Le magazine «Femina» marque le 40e anniversaire du suffrage féminin
(Keystone-ATS) Lausanne – Le magazine «Femina» a évolué parallèlement à la place de la femme en Suisse depuis l’octroi du suffrage féminin, il y a quarante ans. Le 7 février 1971, jour de la votation fédérale, «il y a eu une véritable omerta dans le magazine», admet sa rédactrice en chef actuelle.
L’éditeur d’alors était contre le suffrage féminin et la seule journaliste à en avoir parlé sur une pleine page a failli perdre sa place.

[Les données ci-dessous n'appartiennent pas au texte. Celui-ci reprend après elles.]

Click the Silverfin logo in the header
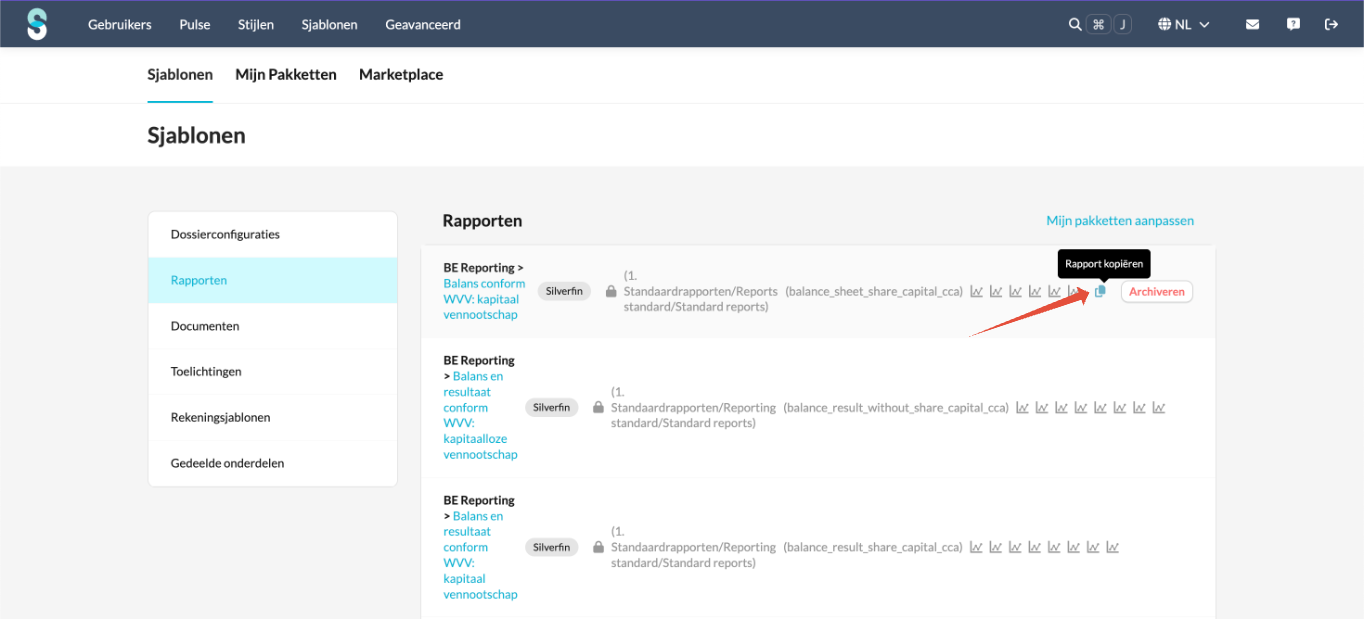1364x619 pixels. 37,24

Marie-Pierre Dupont est tout de même devenue rédactrice en chef huit ans plus tard, déclare dans une interview au quotidien «Le Matin» Annick Chevillot, qui conduit aujourd’hui le magazine dominical.
Merci aux hommes de 1971Ce périodique alors essentiellement centré sur la cuisine, la mode et la santé a évolué. Durant les années 80, 90 et 2000, le titre a fait beaucoup de place aux femmes qui travaillent et à celles qui jouent un rôle dans la société, note la rédactrice en chef qui profite de l’occasion pour «tirer son chapeau aux hommes suisses de 1971. Car ce sont eux qui ont permis aux femmes d’élire et d’être élues».

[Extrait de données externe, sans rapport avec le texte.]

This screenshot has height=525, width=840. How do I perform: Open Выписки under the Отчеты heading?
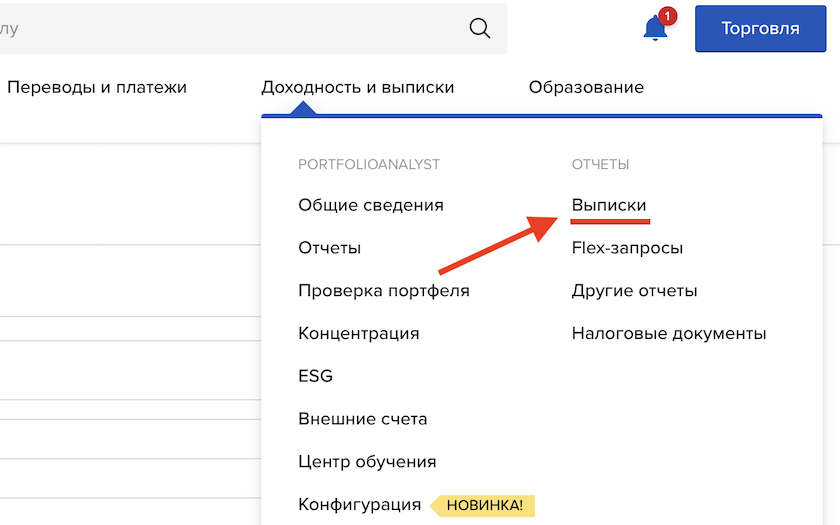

Ainsi le numéro spécial de ce week-end s’attarde aussi bien sur l’émancipation des femmes que sur les témoignages de diverses pionnières telles que Ruth Dreifuss. Il contient également un reportage à Appenzell, forcé d’instaurer le suffrage fémimin en 1990, et une rubrique sur la beauté des politiciennes. L’édition anniversaire se penche encore sur les bureaux de l’égalité, indique Mme Chevillot.
La langue structure les espritsParallèlement à l’évolution du magazine, la preuve la plus évidente que la Suisse a changé depuis 1971 est la présence de quatre femmes au Conseil fédéral, selon elle. «D’autres éléments sont moins visibles. Les mentalités ont changé. On ne blâme plus une femme qui retourne travailler après un accouchement», précise la rédactrice en chef de «Femina».